Stored data entries »

· · · · · · ·

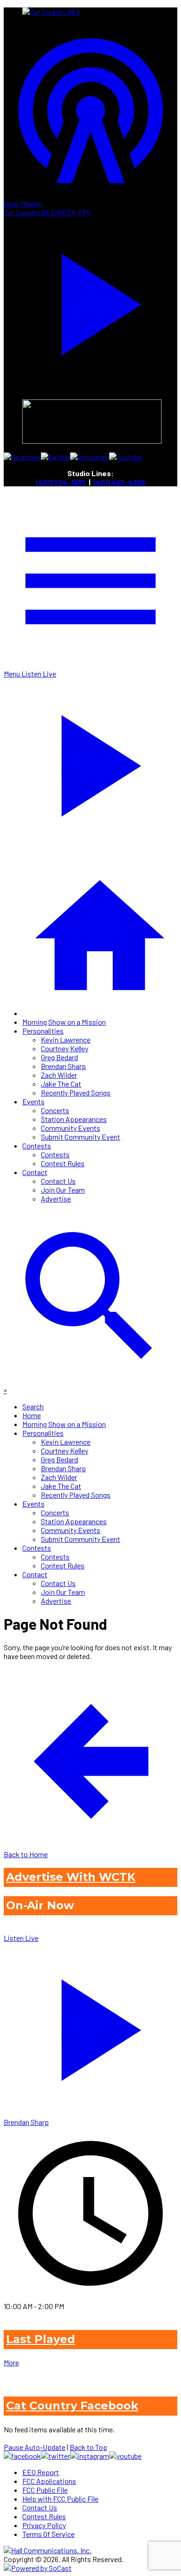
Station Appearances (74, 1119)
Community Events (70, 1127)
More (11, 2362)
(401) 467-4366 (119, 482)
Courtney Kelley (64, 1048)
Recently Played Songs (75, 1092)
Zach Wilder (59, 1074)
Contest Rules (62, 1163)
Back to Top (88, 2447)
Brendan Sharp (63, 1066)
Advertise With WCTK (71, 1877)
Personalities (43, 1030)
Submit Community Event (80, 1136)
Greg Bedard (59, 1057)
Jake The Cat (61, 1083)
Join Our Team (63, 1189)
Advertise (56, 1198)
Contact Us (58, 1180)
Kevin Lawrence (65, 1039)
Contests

· · · · · · ·

DIRECTIONS » Repeat all of the data above word for word, minus the pictures.

RESPONSE TO THE TASK »
Station Appearances (74, 1119)
Community Events (70, 1127)
More (11, 2362)
(401) 467-4366 (119, 482)
Courtney Kelley (64, 1048)
Recently Played Songs (75, 1092)
Zach Wilder (59, 1074)
Contest Rules (62, 1163)
Back to Top (88, 2447)
Brendan Sharp (63, 1066)
Advertise With WCTK (71, 1877)
Personalities (43, 1030)
Submit Community Event (80, 1136)
Greg Bedard (59, 1057)
Jake The Cat (61, 1083)
Join Our Team (63, 1189)
Advertise (56, 1198)
Contact Us (58, 1180)
Kevin Lawrence (65, 1039)
Contests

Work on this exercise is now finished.